Questions on the material>
A. According to the passage on the study's interview methods, how much were interviewees paid after finishing the interview?
B. Carry on the passage on the study's interview methods from its final sentence.

╭─ Document passage

To ensure the smooth progress of the interviews, we trained a team of 12 interviewers composed of undergraduates majoring in tourism management in groups of 2 or 3 to avoid personal bias. We audio-recorded the interviews according to the interviewees’ wishes (only 5 interviewees refused to be audio-recorded in the end), and later transformed into a transcript; the interpretation of the interview content was discussed and integrated by both authors. In addition, a PhD student was invited to conduct a recheck to confirm that there was no personal bias. In case some interviewees did not allow audio recording, all interviewers prepared a paper outline of the interview and a portable pen in advance so that they could take notes promptly. In addition, we also asked interviewees to leave contact information so that we could contact them one week after compiling the interview transcripts to check and confirm their answers. On average, it took about 40~80 min to complete an interview. All interviewees were informed of the purpose of the study and relevant principles, that participation was voluntary, and participants could withdraw at any time, as well as they would be paid 100 yuan (about USD 15) with the assurance of confidentiality after finishing the interview. Lastly, Rost Content Mining 6.0 (Rost CM 6.0) is a commonly used text analysis software in China. Compared with other tools, it is more suitable for analyzing texts in Chinese [55,56,57]. Therefore, we used Rost CM 6.0 to analyze the word frequency of the interview transcripts.
The specific research process was divided into three stages. The first stage was conducted in April 2019, when 68 participants were interviewed. Due to the outbreak of COVID-19 in early 2020, the second stage was conducted on 16 individuals in September 2020 to explore whether the pandemic would affect the study findings. To ensure the validity and reliability of the data, in March 2023, after the COVID-19 restrictions were lifted, we conducted a third stage of supplementary research on 18 new older adults and also on a sample of 10 of the original interviewees to confirm that their previous views remained unchanged.
Ultimately, 102 interviews were deemed valid based on the validity and saturation of the data. The four trustworthiness criteria of credibility, confirmability, dependability, and transferability proposed by Lincoln and Guba were used to guarantee the rigor and credibility of the data [58]. Credibility was supported via investigator, theoretical, and member checking. Confirmability was supported by 10 interviewees who confirmed that we had accurately captured the views as they understood them. Transferability was ensured by abundant data collection and meticulous description. Dependability was supported by other researchers not associated with this study who read and commented on the findings as proposed by the core research team.

╰─
╭─ Supplied information

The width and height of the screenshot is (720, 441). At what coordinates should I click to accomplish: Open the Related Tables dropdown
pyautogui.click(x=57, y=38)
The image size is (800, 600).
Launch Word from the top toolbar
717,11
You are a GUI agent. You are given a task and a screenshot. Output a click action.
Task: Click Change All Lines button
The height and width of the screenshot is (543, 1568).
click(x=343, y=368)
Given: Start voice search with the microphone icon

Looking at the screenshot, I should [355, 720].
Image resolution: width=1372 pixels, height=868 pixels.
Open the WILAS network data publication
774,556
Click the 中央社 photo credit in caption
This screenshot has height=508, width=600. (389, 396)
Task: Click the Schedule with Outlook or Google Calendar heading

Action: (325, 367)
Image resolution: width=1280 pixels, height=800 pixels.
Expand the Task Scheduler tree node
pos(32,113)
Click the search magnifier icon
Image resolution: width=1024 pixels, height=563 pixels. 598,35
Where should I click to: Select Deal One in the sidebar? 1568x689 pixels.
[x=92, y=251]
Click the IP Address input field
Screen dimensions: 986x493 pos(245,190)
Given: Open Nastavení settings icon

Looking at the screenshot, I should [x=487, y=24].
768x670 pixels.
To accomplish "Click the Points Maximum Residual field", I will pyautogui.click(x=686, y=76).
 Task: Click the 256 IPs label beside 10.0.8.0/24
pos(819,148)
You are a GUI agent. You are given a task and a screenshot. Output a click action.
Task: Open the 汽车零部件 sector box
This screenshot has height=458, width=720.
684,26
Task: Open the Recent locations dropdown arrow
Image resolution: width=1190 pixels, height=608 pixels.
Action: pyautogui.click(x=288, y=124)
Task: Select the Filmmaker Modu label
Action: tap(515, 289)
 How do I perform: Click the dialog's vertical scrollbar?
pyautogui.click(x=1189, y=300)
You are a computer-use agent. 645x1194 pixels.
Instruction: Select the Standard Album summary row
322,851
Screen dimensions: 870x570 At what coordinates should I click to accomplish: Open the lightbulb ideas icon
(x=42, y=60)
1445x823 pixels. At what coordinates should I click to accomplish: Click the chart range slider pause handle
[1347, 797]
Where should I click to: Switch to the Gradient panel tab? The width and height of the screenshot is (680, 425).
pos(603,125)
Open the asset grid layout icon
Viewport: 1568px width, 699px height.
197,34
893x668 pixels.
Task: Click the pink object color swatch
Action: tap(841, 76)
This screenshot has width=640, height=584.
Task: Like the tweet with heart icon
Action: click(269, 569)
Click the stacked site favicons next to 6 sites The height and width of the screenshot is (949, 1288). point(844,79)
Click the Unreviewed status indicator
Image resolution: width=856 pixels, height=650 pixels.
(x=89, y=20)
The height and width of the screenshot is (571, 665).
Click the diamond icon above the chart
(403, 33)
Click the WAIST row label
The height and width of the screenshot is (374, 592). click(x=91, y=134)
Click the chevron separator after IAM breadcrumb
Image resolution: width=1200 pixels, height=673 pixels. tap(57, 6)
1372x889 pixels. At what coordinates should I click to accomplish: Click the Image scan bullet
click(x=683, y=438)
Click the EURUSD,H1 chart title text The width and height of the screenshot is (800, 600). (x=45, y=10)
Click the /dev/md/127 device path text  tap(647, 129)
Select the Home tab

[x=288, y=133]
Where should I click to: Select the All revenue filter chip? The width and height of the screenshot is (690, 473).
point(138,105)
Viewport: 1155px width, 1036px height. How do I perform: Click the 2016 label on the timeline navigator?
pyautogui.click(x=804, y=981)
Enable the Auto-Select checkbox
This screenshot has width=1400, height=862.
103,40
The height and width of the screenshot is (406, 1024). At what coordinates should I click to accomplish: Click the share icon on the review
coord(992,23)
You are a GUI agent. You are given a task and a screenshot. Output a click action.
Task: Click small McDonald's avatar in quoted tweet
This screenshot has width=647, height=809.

╰─

Task-by-task answers>
A. 100 yuan (about USD 15).

B.
2.3. Ethical Considerations

This study was conducted according to the guidelines of the Declaration of Helsinki and approved by the Research Ethics Committee of South China Agricultural University (approval code 2023218, 23 February 2023). Informed verbal consent was obtained from all interviewees involved in this study.

3. Results

3.1. Characteristics of the Sample

The study interviews involved a total of 102 participants. Ninety participants (codes GY01–GY90) who engaged in leisure activities in parks were interviewed either inside the park, at the park entrance, or at a nearby cafe. Twelve participants (codes SQ01–SQ12) were residents of nearby communities who never or rarely went to parks, and their interviews were conducted in their communities.
From the sample data (Table 1), the ratio of gender was close to 1:1, with a predominance of 60–69-year-olds (65.69%); the majority of older adults (74.51%) had an educational level of junior high school and below. In terms of living situation, most older people lived with their families (77.45%), 6.86% lived alone, and 9.81% who had physical limitations, lacked mobility, and were dependent on the care of others, lived with a caregiver. Most of the elderly visited parks more frequently (86.27%, four or more times per quarter), but there were still a few people who had rarely or never been to parks (1.96%, one or fewer times per quarter). Overall, the sample data were representative.

3.2. Qualitative Analysis

Word frequency analysis using Rost CM 6.0 revealed that the framework of older adults’ perceptions of the benefits and constraints of parks were consistent with previous studies, although there were some minor differences, as shown in Table 2 [14].
Leisure benefits were mainly reflected in three dimensions: physical, psychological, and social, but the characteristics of each specific dimension differed somewhat from studies that focused on Western older adults; for example, through quantitative analysis, Ru Zhang found that the greatest perceived benefit for older Germans in the park was psychological health (i.e., efficacy, enjoyment) [59]. In this study, the physiological benefits were the most prominent, at 51.75%. Constraints were mainly internal, interpersonal, and structural, with structural constraints being the most significant, accounting for 50% of the total.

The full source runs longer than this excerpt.